After reading Anna Karenina a while – maybe around two years – ago, I’ve wanted to read more literary classics and also more of Tolstoy’s work. Although I first read some other works from other classical authors, I finally decided to give The Death of Ivan Ilyich a go.
The subject of the book – death and dying – may not be the easiest or most comfortable subject, but I was interested to see what Tolstoy made of it. To see how a man, who had never even so much as thought about dying, found out about his near end and how he dealt with it sounded like a deep, melancholic, and interesting story to me. And, after all, there is always a lesson about life in stories about death, isn’t there?

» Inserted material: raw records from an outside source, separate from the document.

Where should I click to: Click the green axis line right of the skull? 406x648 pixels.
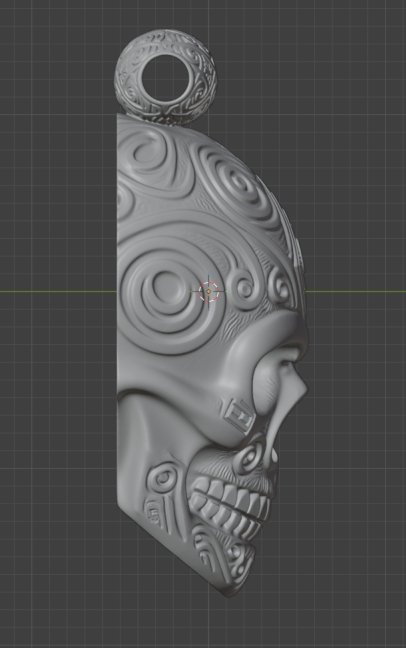pos(356,291)

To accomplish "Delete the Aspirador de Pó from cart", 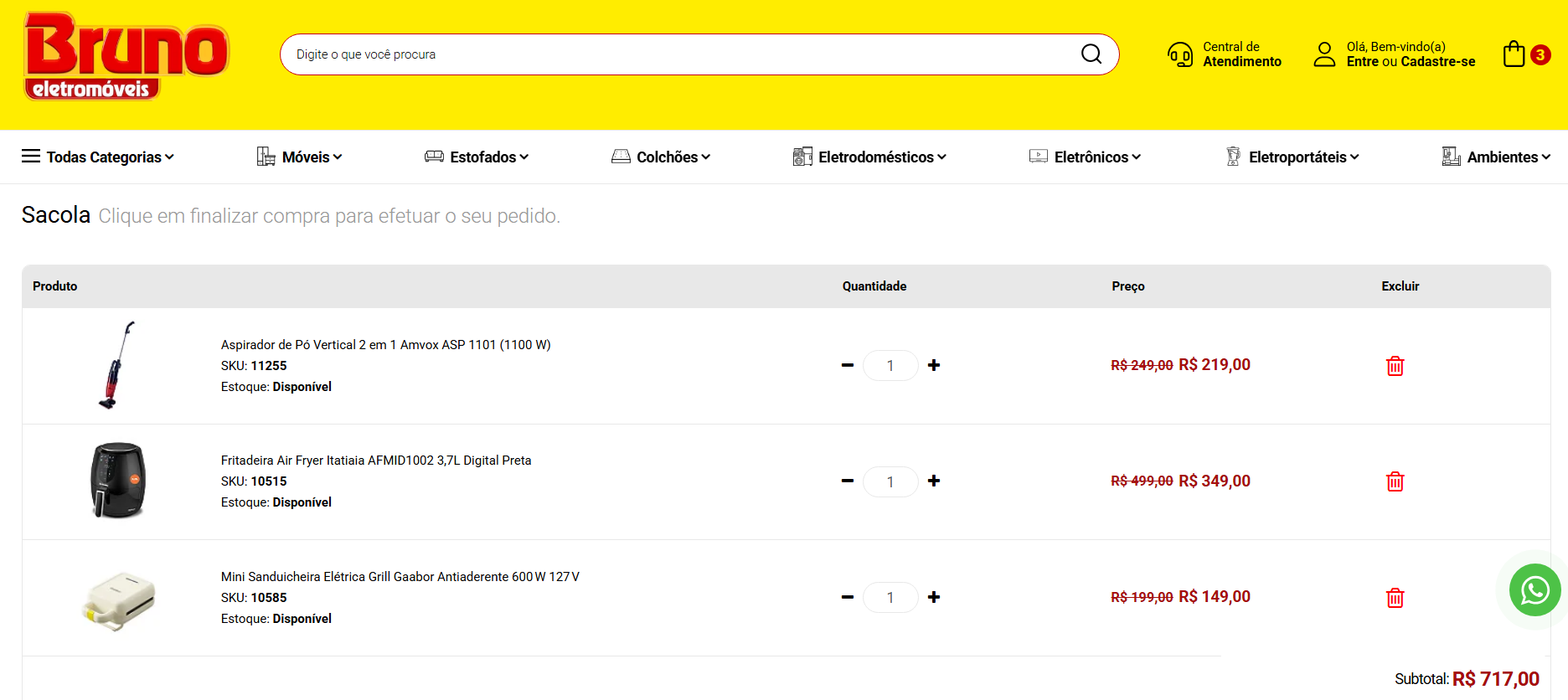I will pos(1395,366).
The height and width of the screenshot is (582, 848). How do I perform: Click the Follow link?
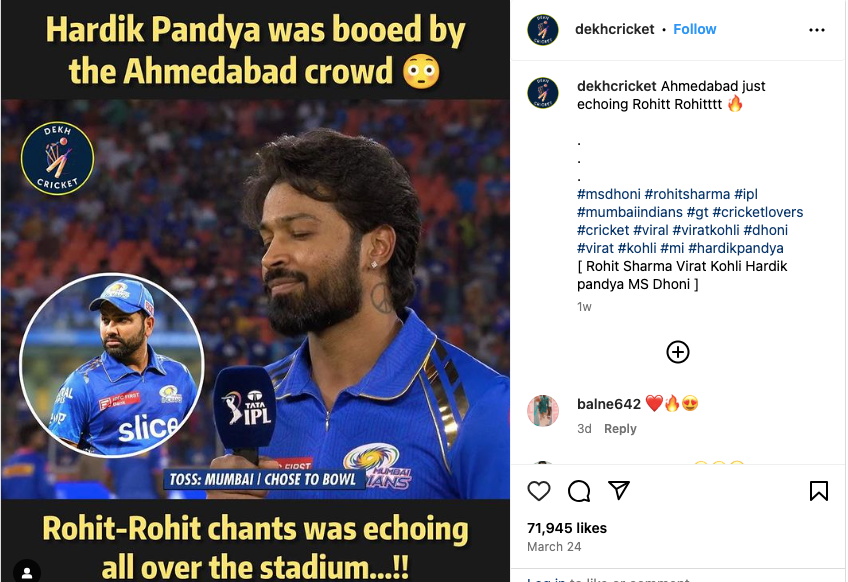click(694, 29)
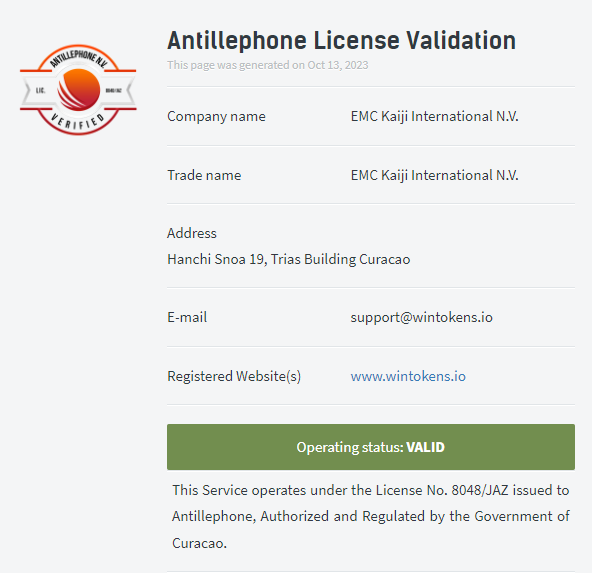The image size is (592, 573).
Task: Click the E-mail label
Action: point(187,317)
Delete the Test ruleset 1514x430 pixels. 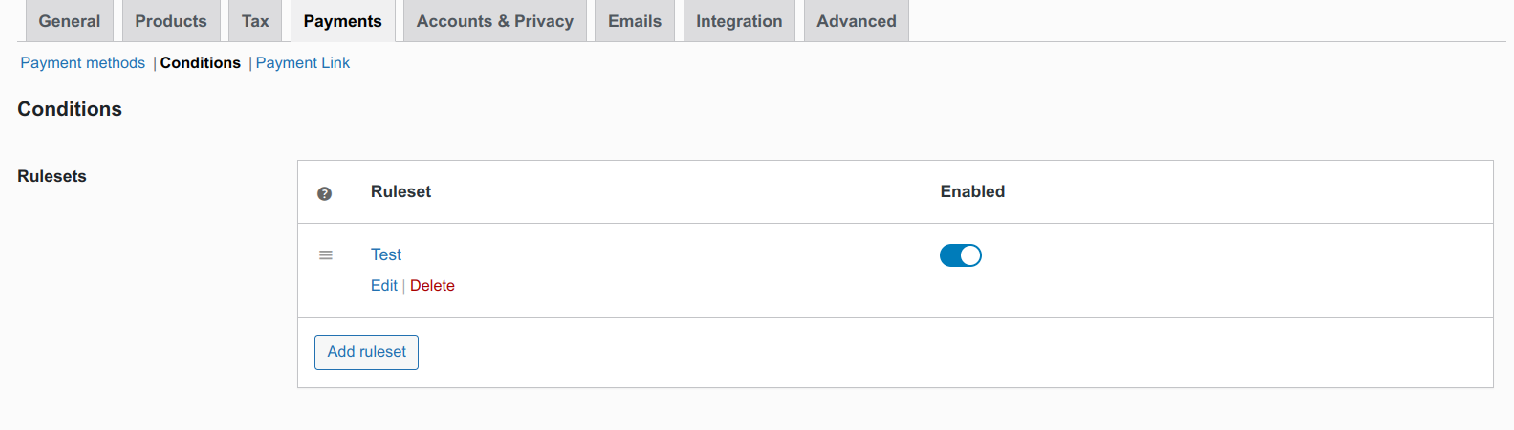tap(432, 286)
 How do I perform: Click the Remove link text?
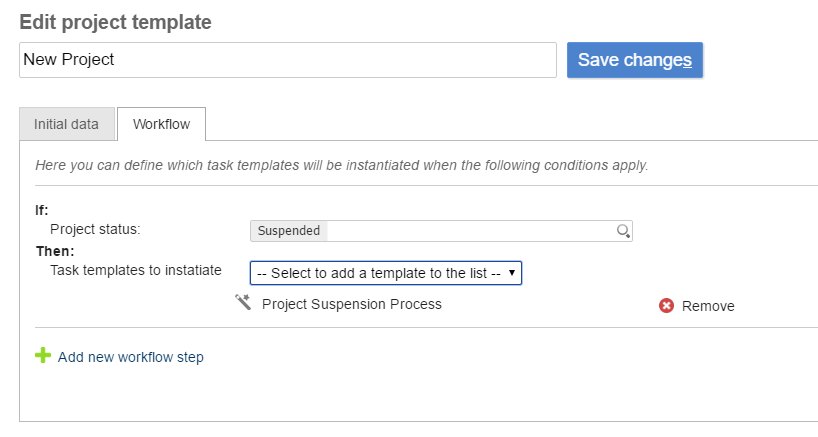coord(708,306)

Although I had already supposed that the book would be a little different from what I expected – length-wise and also considering the style of writing – I was surprised to find that it, in my opinion, differed a lot from what I had hoped to find. I had hoped that The Death of Ivan Ilyich would be quite similar to Anna Karenina, at least in terms of the style of writing as well as in terms of the description of the characters. Yet, although the main character is described rather well and closely, there were many things I missed within this book. For me it could have been slightly longer and in some cases a bit more detailed.

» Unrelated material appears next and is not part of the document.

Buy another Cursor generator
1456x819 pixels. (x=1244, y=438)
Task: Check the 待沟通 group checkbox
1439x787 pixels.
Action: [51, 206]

All in all, The Death of Ivan Ilyich is an interesting book which takes you on the journey of a dying man. There might have been many things missing – at least for me – and the style of writing might have not been my favourite, but in the end the story is somewhat captivating, even if you already know how the book will end. Tolstoy did a good job describing how the main character feels in his last months on Earth. Still, although it would have been plausible or at least understandable to feel truly sorry for Ivan Ilyich, it was rather difficult to feel any kind of empathy towards him – partly because of the character itself, but also because of the style of writing. The book wouldn’t be the first one I would recommend if somebody asked me for any kind of advice on what he or she should be reading next, but I also wouldn’t stop anybody from reading it.